TASK REQUIREMENTS = What lines in the records below hold the string "agent"? Please show them.

MATERIAL FOR THIS TASK =
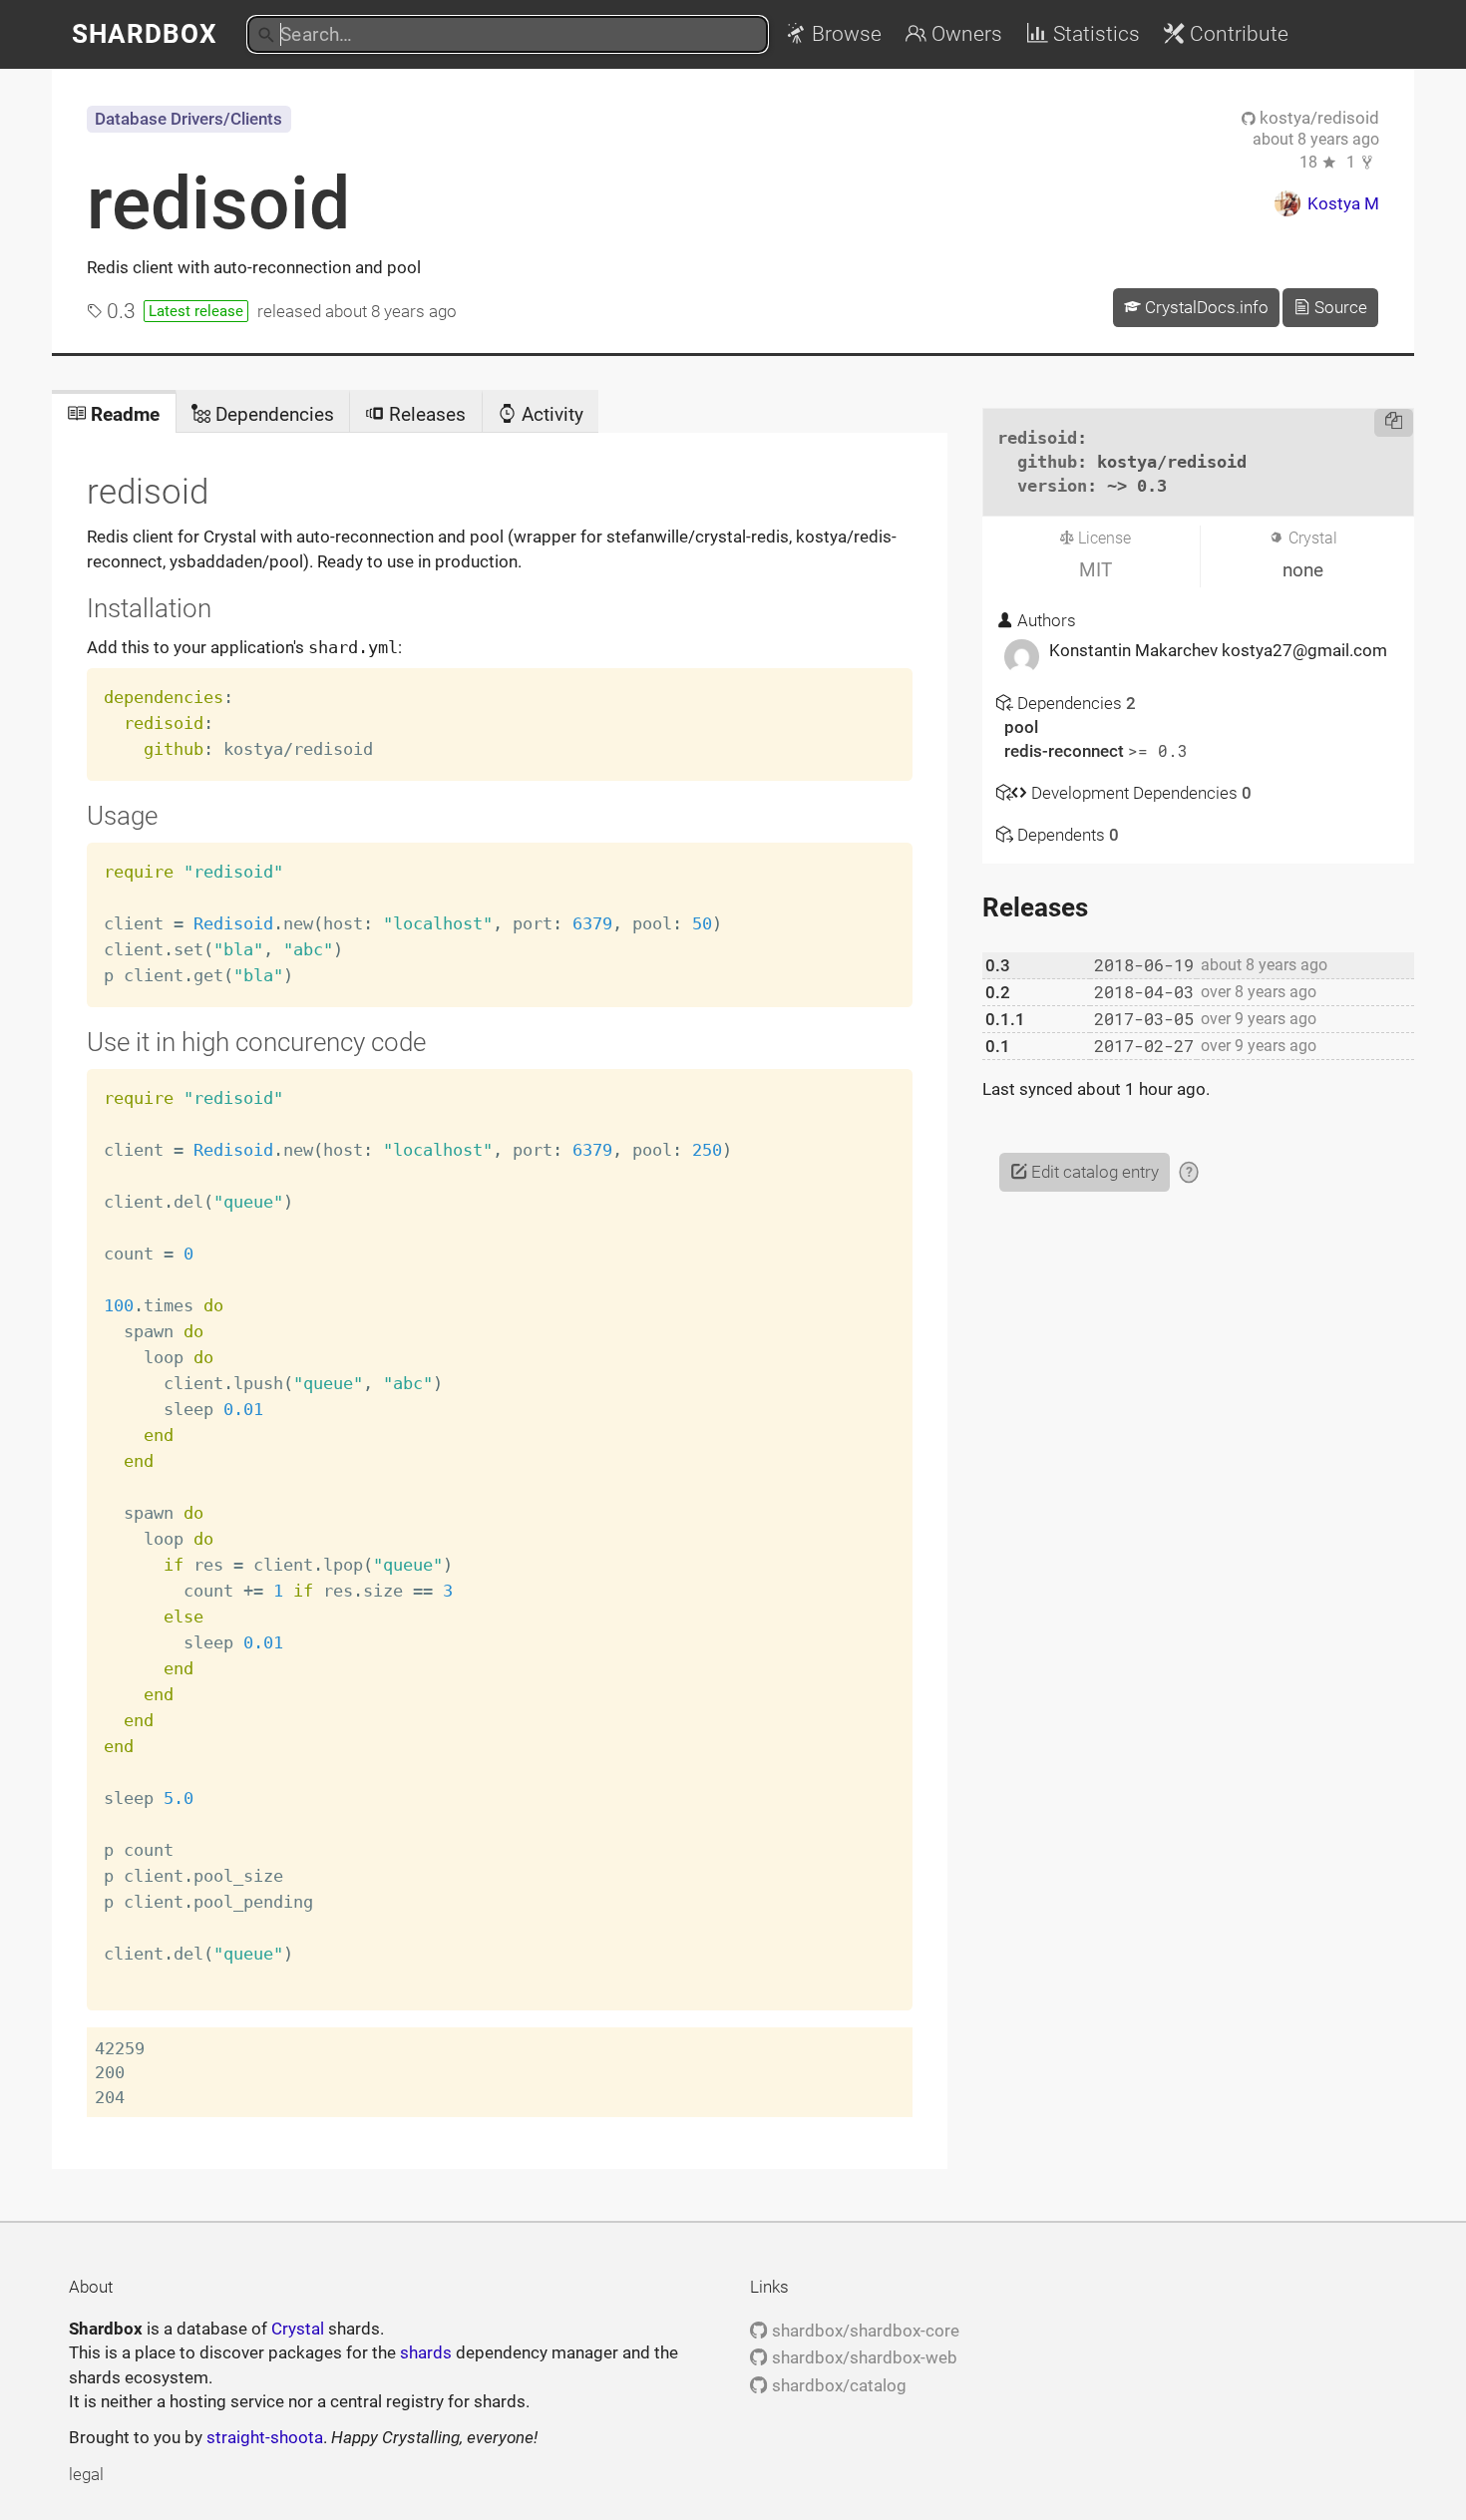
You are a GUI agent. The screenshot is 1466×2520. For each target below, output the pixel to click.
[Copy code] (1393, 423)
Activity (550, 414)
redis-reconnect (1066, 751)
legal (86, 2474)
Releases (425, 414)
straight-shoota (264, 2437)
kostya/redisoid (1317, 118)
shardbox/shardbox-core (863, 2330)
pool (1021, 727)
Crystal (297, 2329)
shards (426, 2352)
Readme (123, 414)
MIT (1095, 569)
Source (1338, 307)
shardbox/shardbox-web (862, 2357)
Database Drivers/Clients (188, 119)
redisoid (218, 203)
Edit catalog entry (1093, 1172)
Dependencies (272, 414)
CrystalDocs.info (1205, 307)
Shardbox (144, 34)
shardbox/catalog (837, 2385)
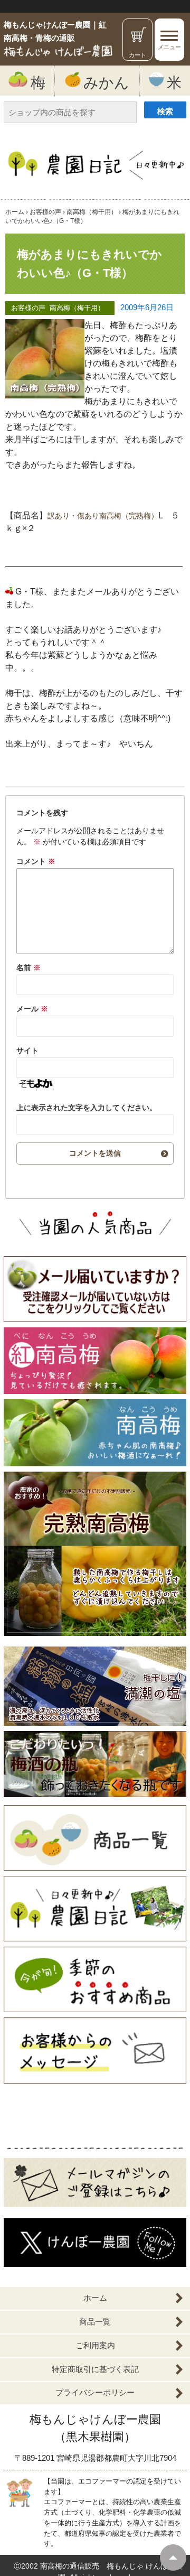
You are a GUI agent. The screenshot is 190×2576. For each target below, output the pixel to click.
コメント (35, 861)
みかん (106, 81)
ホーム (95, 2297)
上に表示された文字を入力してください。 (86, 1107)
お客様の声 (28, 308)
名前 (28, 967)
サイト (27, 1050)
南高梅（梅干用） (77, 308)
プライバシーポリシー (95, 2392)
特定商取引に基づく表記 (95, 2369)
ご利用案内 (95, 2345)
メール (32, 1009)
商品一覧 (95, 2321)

SOLUTION FOR THIS PROBLEM =
You are a GUI agent. The screenshot is 1466×2520. For each target below, output the pixel to click.
You are a GUI agent. The screenshot is 190×2576. For each target below, output the pixel to click.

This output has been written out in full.